Distributed Information Retrieval in Lemur


Contents

  1. Overview
  2. Applications
  3. Distributed Search and Merge API
  4. Sampling API
  5. Adding New Database Systems

1. Overview

The distributed retrieval in Lemur is built around the RetrievalMethod API. The DistSearchMethod class searches multiple indexes using the same query and stores in the results. These results are then passed to a DistMergeMethod for scores merging, based on the index ranking score and each individual document score. DistMergeMethod is an abstract API to support the implementation of different merging techniques.

Some distributed retrieval methods require the use of a central database that one might not have access to. For this purpose, Lemur includes support for query-based sampling. The query-based sampling application and utility classes provide an extensible tool for creating descriptions of text databases. The QryBasedSample application allows for sampling from text databases. The QryBasedSampler utility class gives an API for building other applications that require a query-based sampling component.

2. Applications

CollSelIndex

CollSelIndex builds a collection selection database using either document frequency or collection term frequency for the database's term frequency counts.

Usage: CollSelIndex paramfile [datfile1]* [datfile2] ...

Summary of parameters in paramfile:

  1. dfIndex Name of the index to build using document frequency counts(without the .ifpextension).


  2. ctfIndex Name of the index to build using collection term frequency (without the index extension)


  3. dfCounts Name of the file to write out counts (needed for ranking)


  4. dfDocs


  5. countStopWords


  6. memory Memory (in bytes) of PushIndex (def = 96000000).

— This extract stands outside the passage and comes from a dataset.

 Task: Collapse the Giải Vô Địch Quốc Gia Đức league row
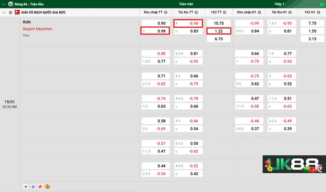pos(4,13)
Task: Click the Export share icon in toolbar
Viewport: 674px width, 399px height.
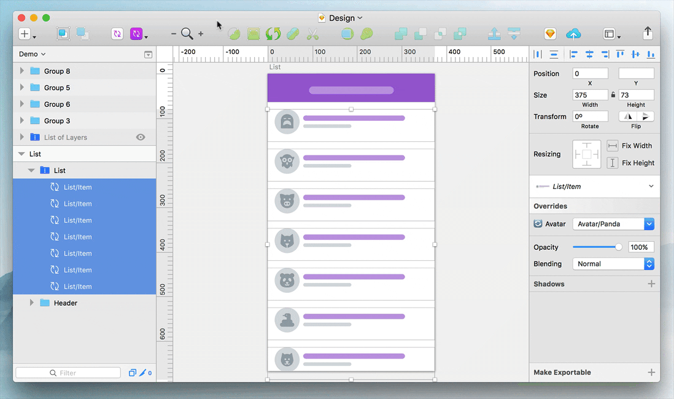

  7. stopwords Name of file containing stopword list. Words in this file should be one per line. If this parameter is not specified, all words are indexed.


  8. acronyms Name of file containing acronym list (one word per line). Uppercase words recognized as acronyms (e.g. USA U.S.A. USAs USA's U.S.A.) are left uppercase if in the acronym list. If no acronym list is specified, acronyms will not be recognized.


  9. docFormat Specify "trec" for standard TREC formatted documents or "web" for web TREC formatted documents. The default is "trec".


  10. stemmer Specify "porter" to use Porter's stemmer. If no stemmer is specified, no stemmer will be used.

DistRetEval

This is a sample application that does distributed retrieval, using a resource selection index and individual indexes. resource selection is done using the CORI_CS (the only resource selection implemented thus far). results merging uses either CORIMergeMethod, SingleRegrMergeMethod, or MultiRegrMergeMethod. (If using CORIMerge, should use INQUERY for the retrieval method of each individual database.)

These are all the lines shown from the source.